If you don't want to get baby swords, sure you can cut off the stalk, and you're right about trying to cut is as near to its base as possible.


----------



## Hooligan (May 4, 2004)

Thanks for the advice!

I think I'll try to make some babies. :hihi: The Kleiner in particular is so darn big I'd like to replace it with a small one. Any idea how long it takes for the small plants to form?

Thanks again,
Mark


----------



## Daniel*Swords (May 8, 2006)

Sure, you're welcome! 

That 'Kleiner Bär' is one of the fastest growing swords I've seen!
They start 'making babies' :hihi: almost immediately if you keep them from flowering (ie. submersed). It takes maybe a month or 1.5 for a plantlet to have grown big enough with roots long enough to be removed from the stalk.

Your 'Kleiner Bär' (= Small Bear) is big? Uh, compared to what? It grows upto max. 1 feet height... usually upto 10''...


----------



## Hooligan (May 4, 2004)

I'm at work so I can't measure it, but going from memory, I'd say it's at least 10" tall and covers an area about 10-12" in diameter. When I get home I'll see how much I exaggerated!

Mark


----------



## Daniel*Swords (May 8, 2006)

Well, that sounds about right size  but do send the 'exact' measures when you get to it! 

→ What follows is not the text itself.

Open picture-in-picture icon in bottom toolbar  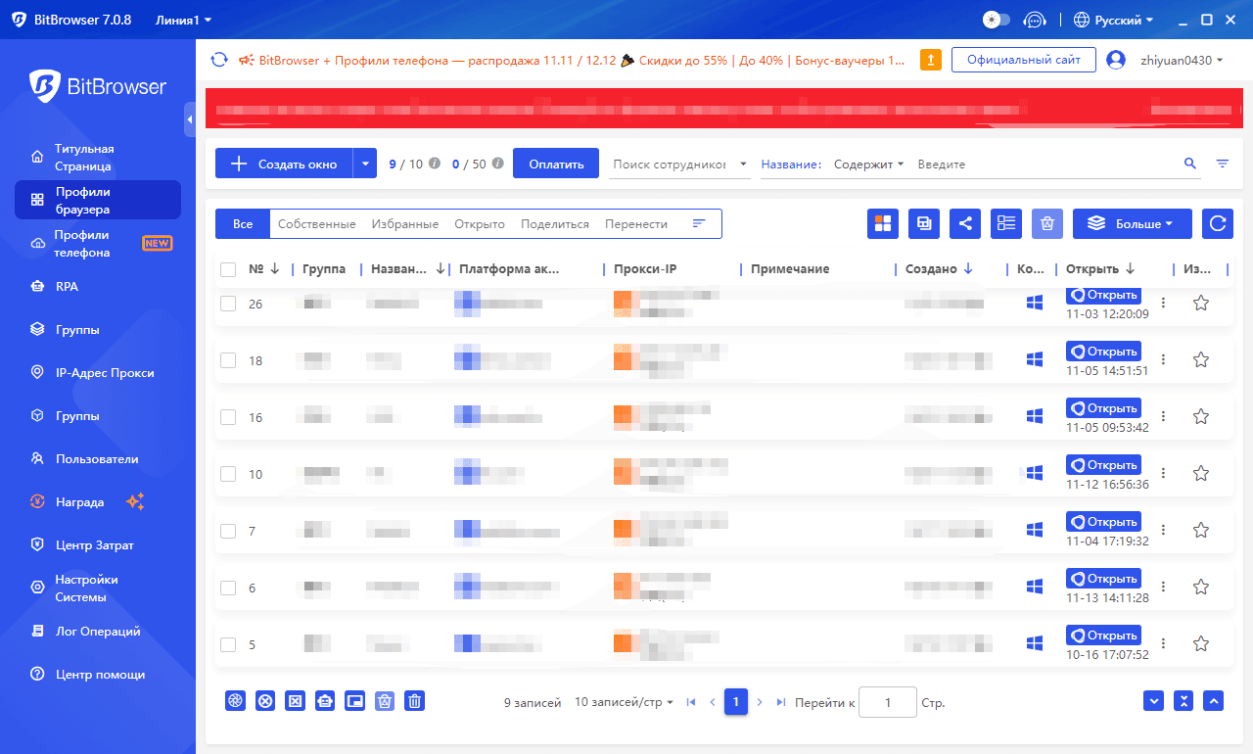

For me it's a small sword as I compare it to, for example, 'Rosé' that's about 2 feet high and as wide... way too big! and trying to grow even bigger. :icon_mad:


----------



## Hooligan (May 4, 2004)

OK, I actually underestimated it. The tallest leaf rises about 12 inches above the substrate, and it is angled well off to one side. Pulled upright, it would probably be a good 14+ inches. The plant extends about 14 inches from side to side and 9-10 inches from front to back. The flower stalk has reached the surface, which is 19.5 inches above the substrate.

Mark


----------



## Daniel*Swords (May 8, 2006)

Well well well. That IS a big plant. So big that I wonder if it really is a 'Kleiner Bär'!! :icon_eek: 

I overestimated my one!  If the mine is anything to go by (and it might not be!)... anyway, the mine is less than 8 '' high, and about the same wide. Granted, it's not in the best place in the tank to grow... Still it's making stalks all the time which is a sign that a swordplant is doing fine. 

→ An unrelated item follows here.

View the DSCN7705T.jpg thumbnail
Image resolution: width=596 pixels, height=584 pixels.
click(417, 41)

Here's Kasselmann's (2001) specs for the 'Kleiner Bär': Height 15-25 cm (6-10''), leaf petiole 5-10 cm (2-4''), leaf blade elliptic, 10-15 cm (4-6'') long, 4-7 cm wide, 3-5 veins.

Can you get us a picture of your plant?


----------



## jhoetzl (Feb 7, 2005)

*Ein kleine Kleiner Bar (56k warnining!)*



Daniel*Swords said:


> Sure, you're welcome!
> That 'Kleiner Bär' is one of the fastest growing swords I've seen!
> They start 'making babies' :hihi: almost immediately if you keep them from flowering (ie. submersed). It takes maybe a month or 1.5 for a plantlet to have grown big enough with roots long enough to be removed from the stalk.
> 
> Your 'Kleiner Bär' (= Small Bear) is big? Uh, compared to what? It grows upto max. 1 feet height... usually upto 10''...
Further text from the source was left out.